The sequential box is, in a word, fantastic. Clutch travel is no more than an inch and a half, but with care, is easy enough to modulate. Taking off smoothly is the result of a beautifully choreographed right-and-left foot dance and is rewarding when done right. Truly rewarding is the sequential shifter with solid shift linkage that begs to be pushed or pulled repeatedly. The ensuing gear swap following a light throttle prod for a rev match is a pure delight.

The T-Rex's brakes are overkill for a vehicle its size and weight which means they'll never let you down and will take a long time to wear out. Yes, they are powerful.

Inside and Out of the 2014 Campagna T-Rex 16S
There's very little to say here other than elbows will rub, but this is part of the Campagna T-Rex experience. The seats are surprisingly comfortable; however, the driving position is very reclined -- I got used to it very quickly.

Gauges are complete and a radio is included... Why?

To be honest, I've never been a fan of the T-Rex. As I reflect back, I think it mostly had to do with poor colour choices and ugly alloy wheels. The 16S has exclusive wheels and some other minor aesthetic changes. Draped in Pearl Mist (aka white), this T-Rex is by far the best looking I've ever seen. It's loud but understated at the same time.

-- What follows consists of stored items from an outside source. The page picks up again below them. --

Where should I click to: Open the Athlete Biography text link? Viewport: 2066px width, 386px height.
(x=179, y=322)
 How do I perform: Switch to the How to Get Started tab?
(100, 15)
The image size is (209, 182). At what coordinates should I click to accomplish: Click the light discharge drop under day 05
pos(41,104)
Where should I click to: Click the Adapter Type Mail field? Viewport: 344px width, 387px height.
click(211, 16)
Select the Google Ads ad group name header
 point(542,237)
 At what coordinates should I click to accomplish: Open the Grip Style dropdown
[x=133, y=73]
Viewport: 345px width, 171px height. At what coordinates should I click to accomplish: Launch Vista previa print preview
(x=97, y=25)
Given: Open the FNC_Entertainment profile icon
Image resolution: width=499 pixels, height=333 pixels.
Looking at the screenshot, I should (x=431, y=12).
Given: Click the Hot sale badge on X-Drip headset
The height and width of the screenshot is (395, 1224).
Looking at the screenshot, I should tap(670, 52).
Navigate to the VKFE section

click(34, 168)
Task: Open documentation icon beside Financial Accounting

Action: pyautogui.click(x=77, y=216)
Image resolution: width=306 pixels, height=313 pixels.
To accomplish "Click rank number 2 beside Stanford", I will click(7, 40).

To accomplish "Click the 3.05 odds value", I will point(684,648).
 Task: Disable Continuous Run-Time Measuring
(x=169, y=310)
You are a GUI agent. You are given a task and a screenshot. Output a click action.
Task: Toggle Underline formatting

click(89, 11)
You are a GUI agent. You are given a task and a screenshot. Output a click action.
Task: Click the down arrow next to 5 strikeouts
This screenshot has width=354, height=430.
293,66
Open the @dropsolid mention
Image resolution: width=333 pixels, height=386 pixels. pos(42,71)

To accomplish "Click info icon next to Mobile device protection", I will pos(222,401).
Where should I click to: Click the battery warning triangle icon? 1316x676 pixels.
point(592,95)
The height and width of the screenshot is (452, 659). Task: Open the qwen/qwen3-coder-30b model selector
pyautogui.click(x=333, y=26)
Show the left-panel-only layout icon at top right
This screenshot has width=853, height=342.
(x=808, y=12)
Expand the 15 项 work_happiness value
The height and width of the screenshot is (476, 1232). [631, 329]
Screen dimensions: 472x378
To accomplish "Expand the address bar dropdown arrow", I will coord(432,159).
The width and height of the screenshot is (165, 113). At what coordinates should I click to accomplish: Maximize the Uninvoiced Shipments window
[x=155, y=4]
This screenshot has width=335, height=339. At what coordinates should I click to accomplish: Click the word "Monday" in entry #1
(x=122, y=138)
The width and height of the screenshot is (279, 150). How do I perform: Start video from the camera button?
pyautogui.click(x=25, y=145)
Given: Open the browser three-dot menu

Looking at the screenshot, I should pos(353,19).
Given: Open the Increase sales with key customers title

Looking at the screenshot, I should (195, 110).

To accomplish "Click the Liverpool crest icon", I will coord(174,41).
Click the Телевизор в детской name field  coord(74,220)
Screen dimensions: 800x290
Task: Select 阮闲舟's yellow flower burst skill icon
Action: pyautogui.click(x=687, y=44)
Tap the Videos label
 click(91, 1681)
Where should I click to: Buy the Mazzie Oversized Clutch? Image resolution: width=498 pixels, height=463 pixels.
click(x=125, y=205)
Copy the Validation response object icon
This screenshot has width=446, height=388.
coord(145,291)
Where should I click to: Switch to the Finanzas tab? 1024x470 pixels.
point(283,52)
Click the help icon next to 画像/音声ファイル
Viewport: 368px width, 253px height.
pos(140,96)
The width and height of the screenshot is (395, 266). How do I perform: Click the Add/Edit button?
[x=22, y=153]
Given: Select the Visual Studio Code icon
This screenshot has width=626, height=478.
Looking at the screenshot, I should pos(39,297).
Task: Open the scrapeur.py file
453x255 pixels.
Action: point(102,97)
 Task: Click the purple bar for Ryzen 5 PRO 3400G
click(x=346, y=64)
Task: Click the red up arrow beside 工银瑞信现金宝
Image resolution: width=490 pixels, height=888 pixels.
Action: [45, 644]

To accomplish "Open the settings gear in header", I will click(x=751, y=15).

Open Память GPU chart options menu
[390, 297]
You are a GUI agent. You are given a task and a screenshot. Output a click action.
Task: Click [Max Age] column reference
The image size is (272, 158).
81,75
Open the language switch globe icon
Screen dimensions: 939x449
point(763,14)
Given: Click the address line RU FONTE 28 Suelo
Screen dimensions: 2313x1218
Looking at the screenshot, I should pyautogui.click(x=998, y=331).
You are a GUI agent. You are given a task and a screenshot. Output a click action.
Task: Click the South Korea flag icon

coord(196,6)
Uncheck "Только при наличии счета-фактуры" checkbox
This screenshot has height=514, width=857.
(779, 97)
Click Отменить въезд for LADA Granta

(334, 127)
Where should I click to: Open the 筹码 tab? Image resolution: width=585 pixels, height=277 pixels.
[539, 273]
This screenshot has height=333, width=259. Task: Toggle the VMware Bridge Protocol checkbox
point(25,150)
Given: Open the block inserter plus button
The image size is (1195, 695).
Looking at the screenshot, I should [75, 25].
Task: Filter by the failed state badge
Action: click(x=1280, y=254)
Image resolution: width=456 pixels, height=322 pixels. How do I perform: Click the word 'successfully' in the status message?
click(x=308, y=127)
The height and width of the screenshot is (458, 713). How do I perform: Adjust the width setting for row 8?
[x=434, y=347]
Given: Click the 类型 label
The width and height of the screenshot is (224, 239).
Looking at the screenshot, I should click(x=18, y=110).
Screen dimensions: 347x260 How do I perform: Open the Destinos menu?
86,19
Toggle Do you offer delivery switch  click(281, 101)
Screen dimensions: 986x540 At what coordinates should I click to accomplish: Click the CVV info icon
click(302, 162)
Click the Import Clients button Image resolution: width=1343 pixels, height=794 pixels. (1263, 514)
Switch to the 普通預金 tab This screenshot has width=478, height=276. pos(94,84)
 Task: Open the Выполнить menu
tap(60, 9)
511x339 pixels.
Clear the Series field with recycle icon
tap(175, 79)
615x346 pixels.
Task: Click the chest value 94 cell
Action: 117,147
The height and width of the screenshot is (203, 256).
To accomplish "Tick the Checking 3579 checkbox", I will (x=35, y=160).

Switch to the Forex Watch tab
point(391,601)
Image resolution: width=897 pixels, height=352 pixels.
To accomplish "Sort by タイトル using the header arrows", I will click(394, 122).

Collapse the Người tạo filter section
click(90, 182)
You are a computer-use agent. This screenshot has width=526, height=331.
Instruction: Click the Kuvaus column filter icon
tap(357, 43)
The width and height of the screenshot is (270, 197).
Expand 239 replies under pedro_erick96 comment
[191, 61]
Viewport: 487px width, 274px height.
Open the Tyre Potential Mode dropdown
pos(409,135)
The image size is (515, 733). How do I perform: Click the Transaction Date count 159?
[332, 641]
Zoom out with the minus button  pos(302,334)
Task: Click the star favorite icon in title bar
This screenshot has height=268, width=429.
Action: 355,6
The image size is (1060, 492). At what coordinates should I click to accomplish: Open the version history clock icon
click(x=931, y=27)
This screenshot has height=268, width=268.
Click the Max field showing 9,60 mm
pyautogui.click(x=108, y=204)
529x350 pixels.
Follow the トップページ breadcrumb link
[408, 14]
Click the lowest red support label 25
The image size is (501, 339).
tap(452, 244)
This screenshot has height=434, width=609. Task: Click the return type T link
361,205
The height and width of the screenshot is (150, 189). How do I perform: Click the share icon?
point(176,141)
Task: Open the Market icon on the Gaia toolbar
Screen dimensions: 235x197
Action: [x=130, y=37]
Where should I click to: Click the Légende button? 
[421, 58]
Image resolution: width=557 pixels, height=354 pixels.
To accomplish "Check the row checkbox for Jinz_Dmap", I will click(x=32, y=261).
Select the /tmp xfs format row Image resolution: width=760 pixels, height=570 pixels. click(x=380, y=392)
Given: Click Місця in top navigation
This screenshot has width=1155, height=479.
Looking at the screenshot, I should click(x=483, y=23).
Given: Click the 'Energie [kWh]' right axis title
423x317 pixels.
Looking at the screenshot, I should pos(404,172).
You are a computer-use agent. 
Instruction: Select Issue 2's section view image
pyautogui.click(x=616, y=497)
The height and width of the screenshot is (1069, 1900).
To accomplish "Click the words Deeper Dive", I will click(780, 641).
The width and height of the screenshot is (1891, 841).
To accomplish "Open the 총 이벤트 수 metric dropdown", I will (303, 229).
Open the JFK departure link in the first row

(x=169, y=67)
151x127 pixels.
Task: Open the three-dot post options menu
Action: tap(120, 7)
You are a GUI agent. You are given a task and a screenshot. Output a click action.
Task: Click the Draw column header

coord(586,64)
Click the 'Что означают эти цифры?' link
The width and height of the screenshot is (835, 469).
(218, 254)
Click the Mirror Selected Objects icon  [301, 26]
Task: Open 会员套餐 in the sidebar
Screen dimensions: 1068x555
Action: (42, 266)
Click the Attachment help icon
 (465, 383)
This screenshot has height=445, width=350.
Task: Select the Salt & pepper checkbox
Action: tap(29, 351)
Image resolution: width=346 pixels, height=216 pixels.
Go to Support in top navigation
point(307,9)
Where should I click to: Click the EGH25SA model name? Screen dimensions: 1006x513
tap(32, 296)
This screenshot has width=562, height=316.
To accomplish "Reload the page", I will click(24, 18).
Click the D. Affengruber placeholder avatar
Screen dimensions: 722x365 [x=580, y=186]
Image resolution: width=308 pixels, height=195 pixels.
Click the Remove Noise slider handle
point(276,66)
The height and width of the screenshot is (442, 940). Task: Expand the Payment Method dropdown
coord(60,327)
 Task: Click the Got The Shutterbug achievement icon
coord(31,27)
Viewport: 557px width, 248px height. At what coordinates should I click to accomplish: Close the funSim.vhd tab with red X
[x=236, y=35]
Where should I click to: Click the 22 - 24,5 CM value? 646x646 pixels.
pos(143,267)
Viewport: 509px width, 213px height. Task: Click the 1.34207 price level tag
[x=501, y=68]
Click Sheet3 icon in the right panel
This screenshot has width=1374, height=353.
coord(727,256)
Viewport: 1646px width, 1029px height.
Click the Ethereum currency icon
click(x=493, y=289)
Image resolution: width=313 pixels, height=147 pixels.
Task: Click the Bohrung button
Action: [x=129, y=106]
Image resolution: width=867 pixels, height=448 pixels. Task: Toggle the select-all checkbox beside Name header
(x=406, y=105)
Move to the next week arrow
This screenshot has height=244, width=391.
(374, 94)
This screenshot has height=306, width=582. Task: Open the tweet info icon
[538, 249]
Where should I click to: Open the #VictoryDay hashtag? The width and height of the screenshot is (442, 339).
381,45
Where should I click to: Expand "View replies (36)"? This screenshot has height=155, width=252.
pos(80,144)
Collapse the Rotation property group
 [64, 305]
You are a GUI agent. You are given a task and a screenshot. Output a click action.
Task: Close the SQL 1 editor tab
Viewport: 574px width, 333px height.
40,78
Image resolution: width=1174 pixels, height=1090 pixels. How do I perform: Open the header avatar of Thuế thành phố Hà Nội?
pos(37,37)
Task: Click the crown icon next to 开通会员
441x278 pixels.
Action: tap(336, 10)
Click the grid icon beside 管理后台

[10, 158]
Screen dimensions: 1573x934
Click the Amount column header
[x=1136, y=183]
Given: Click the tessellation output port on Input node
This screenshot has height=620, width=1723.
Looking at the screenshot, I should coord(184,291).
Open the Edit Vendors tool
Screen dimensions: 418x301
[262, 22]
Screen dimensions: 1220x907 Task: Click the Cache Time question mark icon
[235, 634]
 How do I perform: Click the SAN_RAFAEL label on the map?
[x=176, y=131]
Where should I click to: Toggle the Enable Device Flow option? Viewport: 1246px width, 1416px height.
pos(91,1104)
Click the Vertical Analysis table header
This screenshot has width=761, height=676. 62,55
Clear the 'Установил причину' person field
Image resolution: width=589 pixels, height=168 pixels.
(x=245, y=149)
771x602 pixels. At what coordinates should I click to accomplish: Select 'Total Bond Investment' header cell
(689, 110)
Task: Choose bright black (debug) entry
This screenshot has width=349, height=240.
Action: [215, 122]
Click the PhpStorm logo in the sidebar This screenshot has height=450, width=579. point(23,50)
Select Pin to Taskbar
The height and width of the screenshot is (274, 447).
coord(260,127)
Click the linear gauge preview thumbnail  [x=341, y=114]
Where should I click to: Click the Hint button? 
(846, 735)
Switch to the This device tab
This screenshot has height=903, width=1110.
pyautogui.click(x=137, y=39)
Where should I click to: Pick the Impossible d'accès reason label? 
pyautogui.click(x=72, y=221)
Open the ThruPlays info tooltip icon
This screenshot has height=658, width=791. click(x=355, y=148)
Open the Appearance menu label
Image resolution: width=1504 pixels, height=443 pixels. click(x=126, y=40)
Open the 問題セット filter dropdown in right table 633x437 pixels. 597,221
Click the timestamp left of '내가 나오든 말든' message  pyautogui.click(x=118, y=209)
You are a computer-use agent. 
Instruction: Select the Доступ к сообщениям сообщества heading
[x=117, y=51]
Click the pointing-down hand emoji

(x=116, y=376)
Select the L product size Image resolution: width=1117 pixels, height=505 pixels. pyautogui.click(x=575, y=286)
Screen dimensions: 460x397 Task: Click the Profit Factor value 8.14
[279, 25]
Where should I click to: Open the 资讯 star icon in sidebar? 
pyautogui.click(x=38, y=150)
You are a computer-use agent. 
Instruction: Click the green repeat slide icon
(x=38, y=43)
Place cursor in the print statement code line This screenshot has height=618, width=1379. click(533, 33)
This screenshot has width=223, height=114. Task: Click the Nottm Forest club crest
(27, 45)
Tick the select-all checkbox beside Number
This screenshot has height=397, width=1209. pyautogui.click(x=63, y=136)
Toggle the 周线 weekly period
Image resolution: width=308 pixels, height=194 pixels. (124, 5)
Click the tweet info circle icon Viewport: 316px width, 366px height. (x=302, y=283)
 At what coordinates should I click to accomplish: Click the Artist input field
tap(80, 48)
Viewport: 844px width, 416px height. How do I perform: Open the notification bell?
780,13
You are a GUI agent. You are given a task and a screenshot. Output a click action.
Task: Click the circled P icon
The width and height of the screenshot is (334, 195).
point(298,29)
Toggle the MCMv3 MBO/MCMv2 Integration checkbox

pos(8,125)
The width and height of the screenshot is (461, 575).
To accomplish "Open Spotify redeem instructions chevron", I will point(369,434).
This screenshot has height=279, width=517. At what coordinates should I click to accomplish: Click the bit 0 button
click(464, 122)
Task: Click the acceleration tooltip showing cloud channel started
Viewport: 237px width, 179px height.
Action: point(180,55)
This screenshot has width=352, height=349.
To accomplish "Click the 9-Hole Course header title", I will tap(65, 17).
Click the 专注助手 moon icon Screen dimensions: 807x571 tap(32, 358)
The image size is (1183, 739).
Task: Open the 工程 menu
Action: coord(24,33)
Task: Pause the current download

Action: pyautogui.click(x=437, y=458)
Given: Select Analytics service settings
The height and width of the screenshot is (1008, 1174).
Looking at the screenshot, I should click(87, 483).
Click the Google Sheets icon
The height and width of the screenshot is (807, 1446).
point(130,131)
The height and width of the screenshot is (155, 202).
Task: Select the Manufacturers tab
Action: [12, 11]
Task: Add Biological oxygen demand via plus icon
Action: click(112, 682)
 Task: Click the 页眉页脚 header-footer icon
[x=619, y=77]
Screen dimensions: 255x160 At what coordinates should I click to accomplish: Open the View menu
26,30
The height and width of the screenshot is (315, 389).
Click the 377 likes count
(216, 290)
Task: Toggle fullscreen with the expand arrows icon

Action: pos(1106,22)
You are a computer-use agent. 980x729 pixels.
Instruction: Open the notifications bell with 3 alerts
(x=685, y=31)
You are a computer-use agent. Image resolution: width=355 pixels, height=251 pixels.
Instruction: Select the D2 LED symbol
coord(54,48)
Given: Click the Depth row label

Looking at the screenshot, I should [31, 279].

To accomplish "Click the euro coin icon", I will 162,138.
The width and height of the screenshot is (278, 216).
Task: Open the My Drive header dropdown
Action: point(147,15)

Comparing the Campagna T-Rex 16S
The 2014 Campagna T-Rex 16S is spectacular and less than a handful of cars can actually match it performance and driving dynamics-wise. Those that come to mind that I've seen, but sadly never driven, are the Lotus Elise, Caterham Seven, KTM X-Bow, and Ariel Atom.

The Lotus may be the only one with an actual roof so that practically disqualifies it... The T-Rex is a niche exotic that deserves its place in any driving enthusiast's garage.